A novíssima geração de escritores nos dois lados do Atlântico será o tema da sessão de terça-feira, 13, com o português Norberto Morais, autor de O Pecado de Porto Negro (obra finalista do Prémio Leya) e o brasileiro Emilio Fraia, considerado pela revista Granta em 2012 um dos melhores jovens escritores brasileiros com menos de 40 anos. Serão moderados pela actriz Karina Buhr, da Revista da Cultura, às 19h30.
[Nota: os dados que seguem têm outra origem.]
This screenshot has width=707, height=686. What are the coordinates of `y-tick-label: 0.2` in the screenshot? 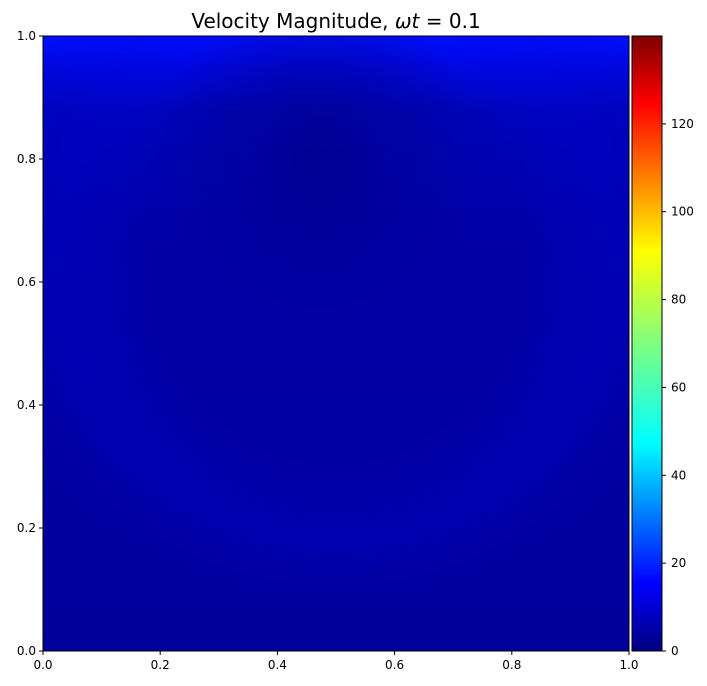 It's located at (26, 528).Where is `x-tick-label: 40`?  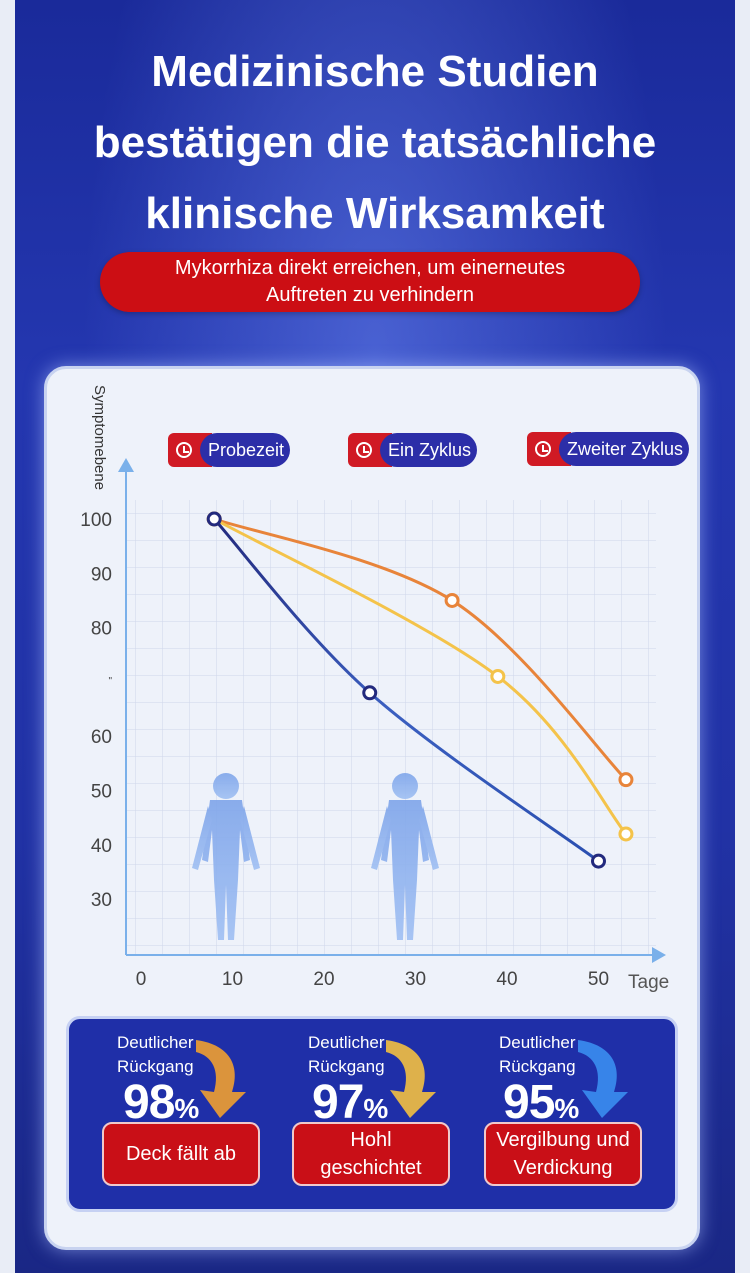
x-tick-label: 40 is located at coordinates (506, 980).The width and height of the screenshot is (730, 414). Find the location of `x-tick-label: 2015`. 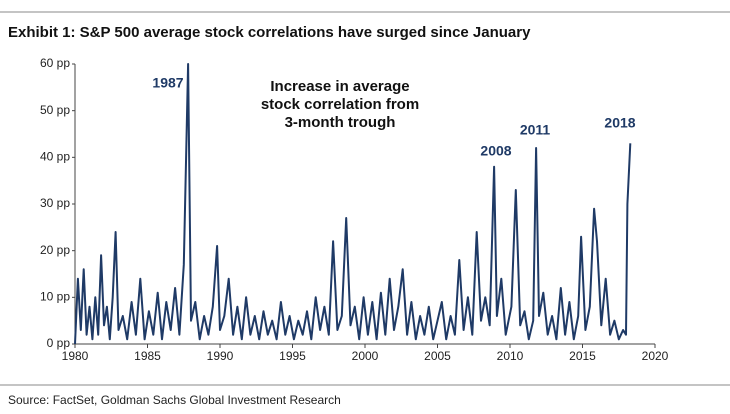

Na quarta-feira, a portuguesa Matilde Campilho, convidada da Festa Literária Internacional de Paraty deste ano, dividirá o palco com o poeta, argumentista e um dos fundadores do colectivo Porta dos Fundos, Gregorio Duvivier. O Duelo/Dueto de poesia será moderado pela directora-adjunta do PÚBLICO, Simone Duarte.
A autora do livro de poesia Jóquei (Editora 34) regressa ao Brasil, onde já viveu. “A ponte Portugal-Brasil está cada dia mais curta, mais estreita, e este Minha Língua, Minha Pátria é mais um passo nesse sentido”, diz por email. “Com gente que não só vem de países diferentes, mas vem também de lugares muito diferentes dentro da literatura. Todos convergindo num eixo comum, a língua portuguesa. Poder fazer parte disso, com pessoas cujo trabalho respeito tanto, alegra-me bastante”.
Minha Língua, Minha Pátria tem ainda como parceiro o Camões – Instituto da Cooperação e da Língua, em Brasília, e conta com o apoio da Embaixada de Portugal no Brasil e da Universidade de Coimbra.